Exercise requirements: Everything from the line containing "You are a computer-use agent. Image" to the end of the listing, both included, should be returned exactly, apart from the pictures.

Information:
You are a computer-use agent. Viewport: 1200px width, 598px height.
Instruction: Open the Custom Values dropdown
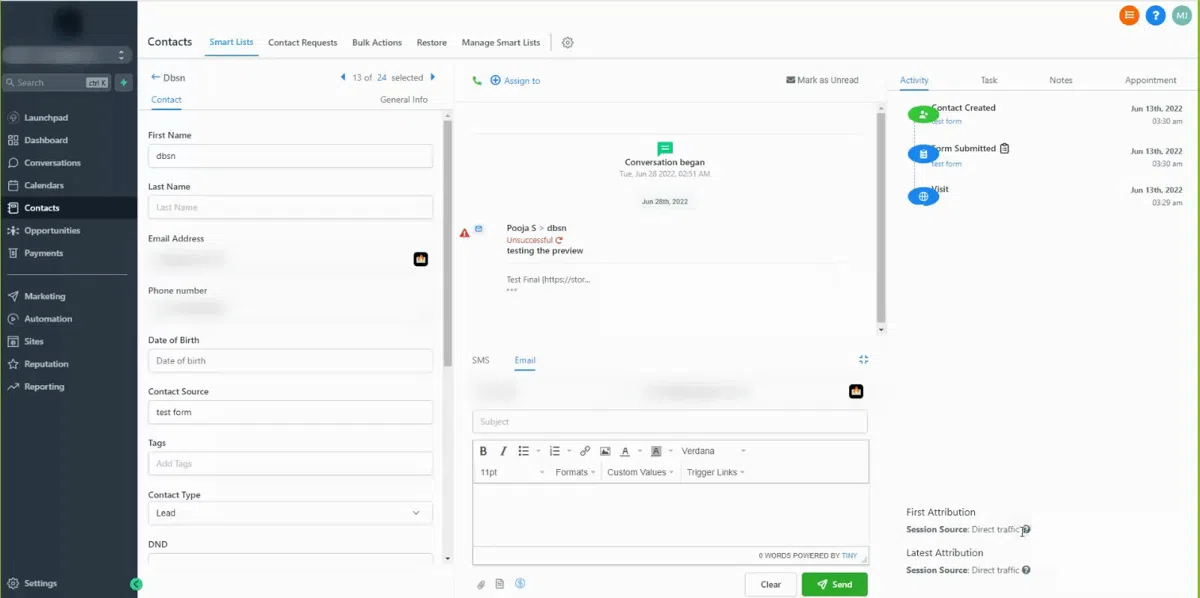(x=640, y=472)
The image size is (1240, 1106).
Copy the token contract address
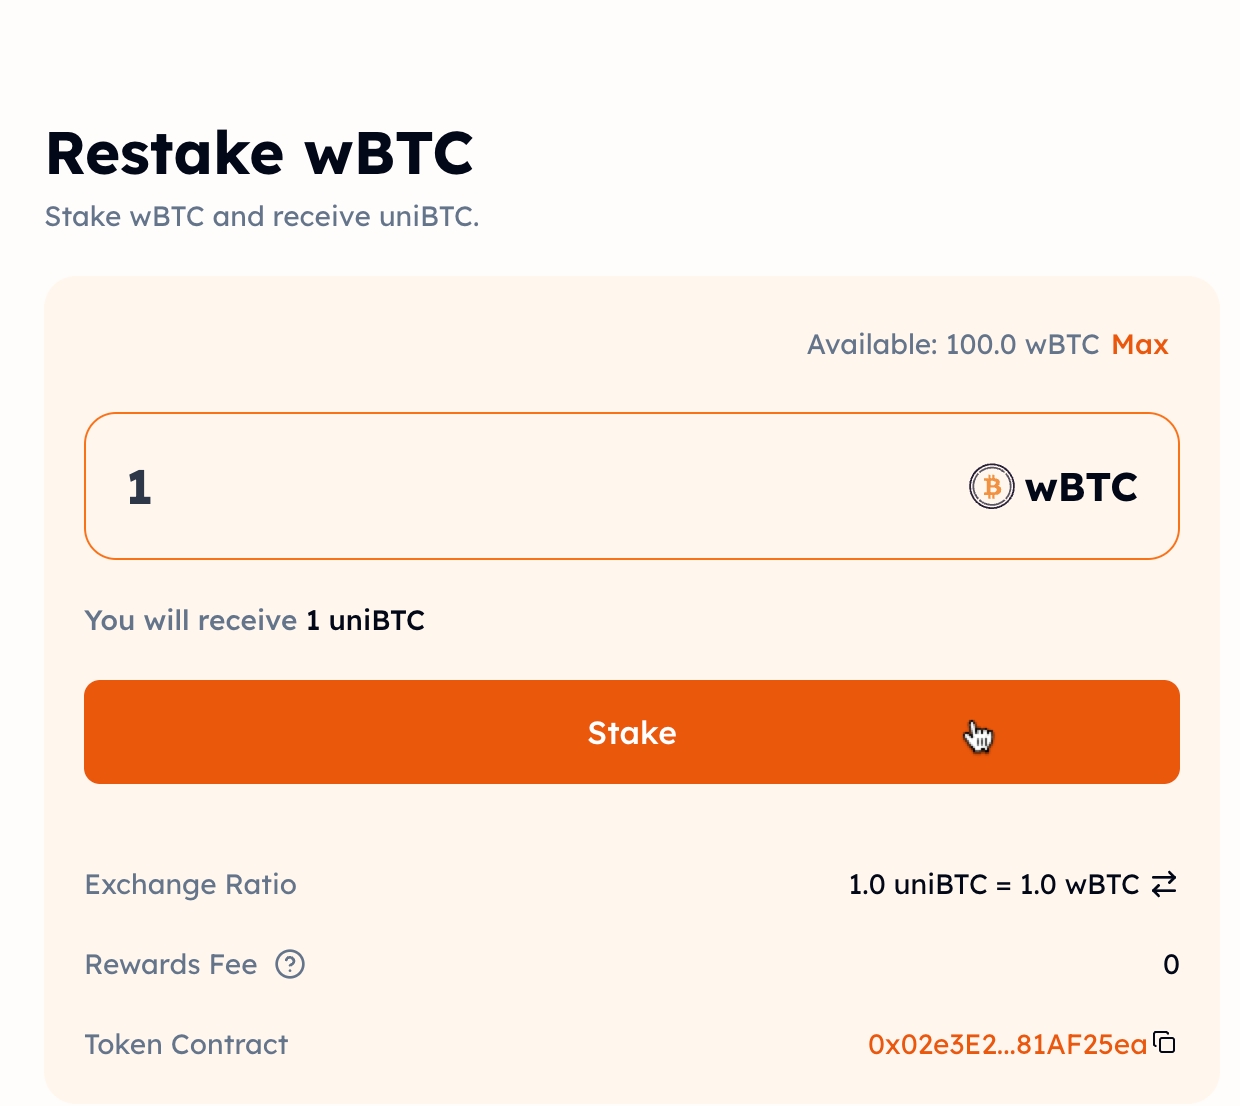[x=1165, y=1043]
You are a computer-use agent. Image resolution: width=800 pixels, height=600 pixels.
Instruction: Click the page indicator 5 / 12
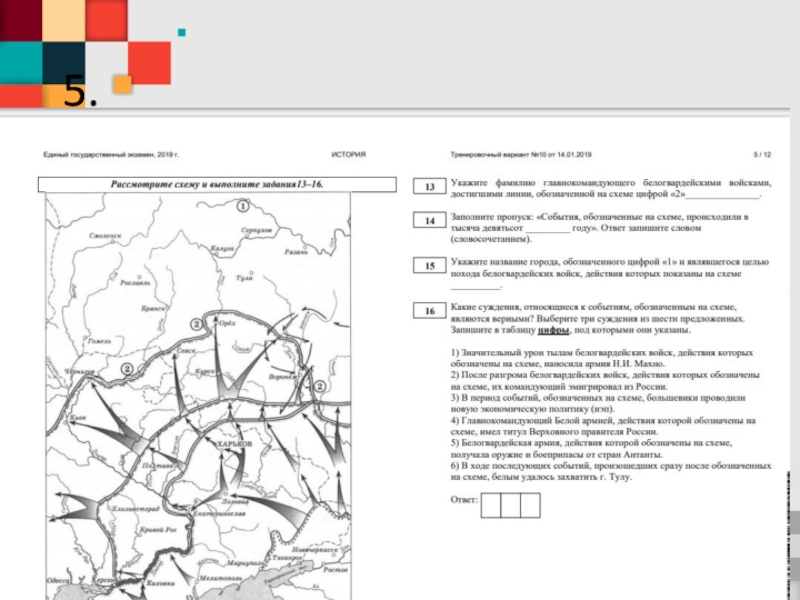point(762,155)
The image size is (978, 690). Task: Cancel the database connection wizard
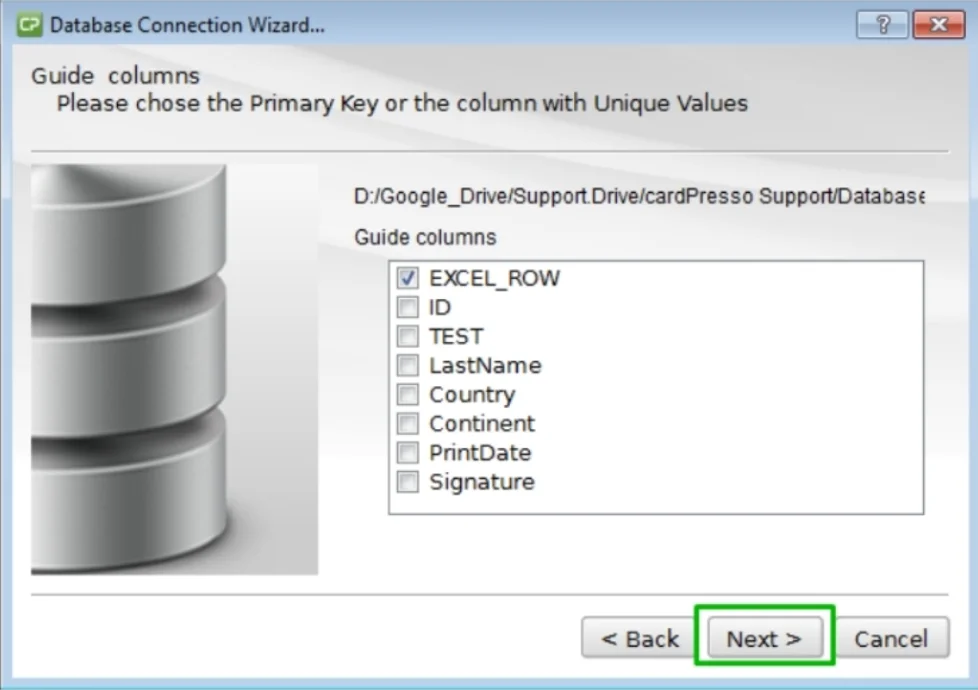point(891,638)
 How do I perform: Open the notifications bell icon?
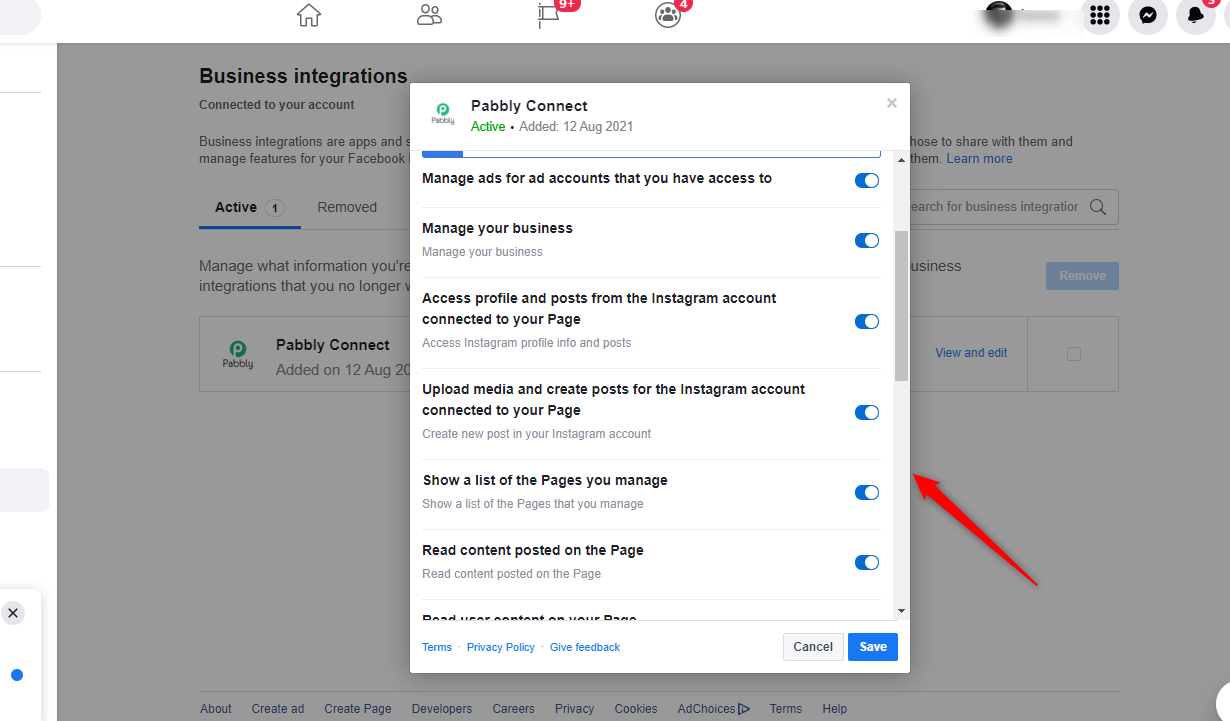1195,16
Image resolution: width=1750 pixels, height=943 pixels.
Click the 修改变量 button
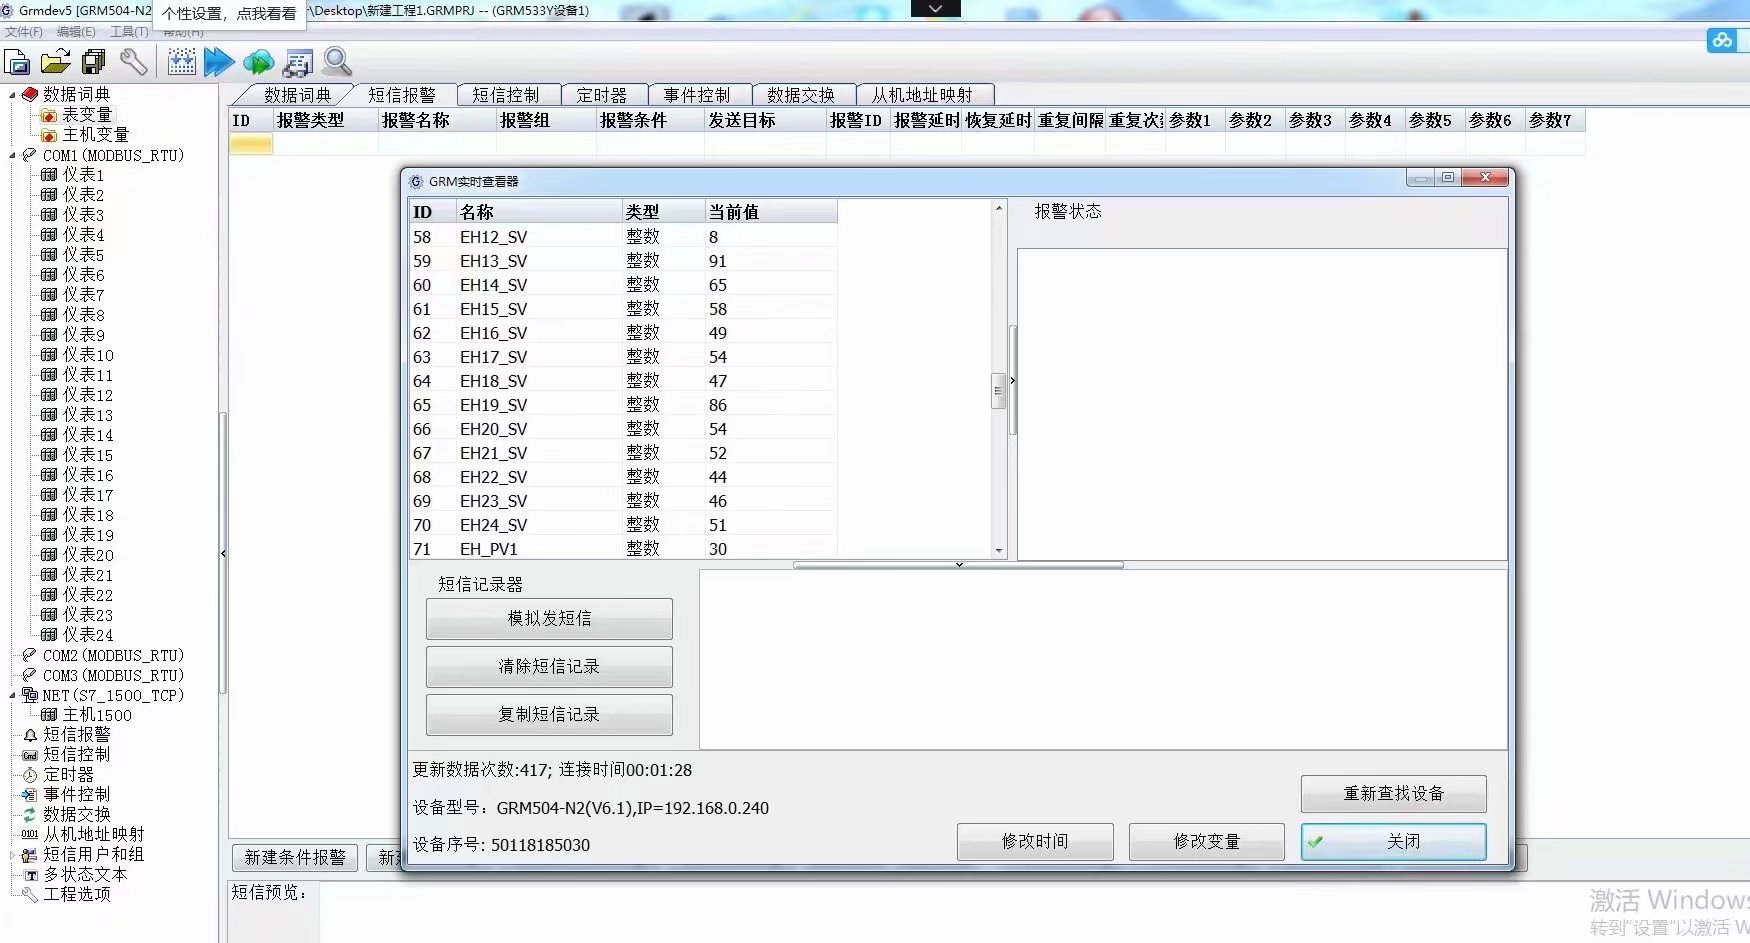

Solved problem:
You are a computer-use agent. Image resolution: width=800 pixels, height=600 pixels.
Instruction: Click the page indicator 5 / 12
point(762,155)
The image size is (978, 690). Task: Cancel the database connection wizard
point(891,638)
 How do I perform: Open the notifications bell icon?
1195,16
Image resolution: width=1750 pixels, height=943 pixels.
Click the 修改变量 button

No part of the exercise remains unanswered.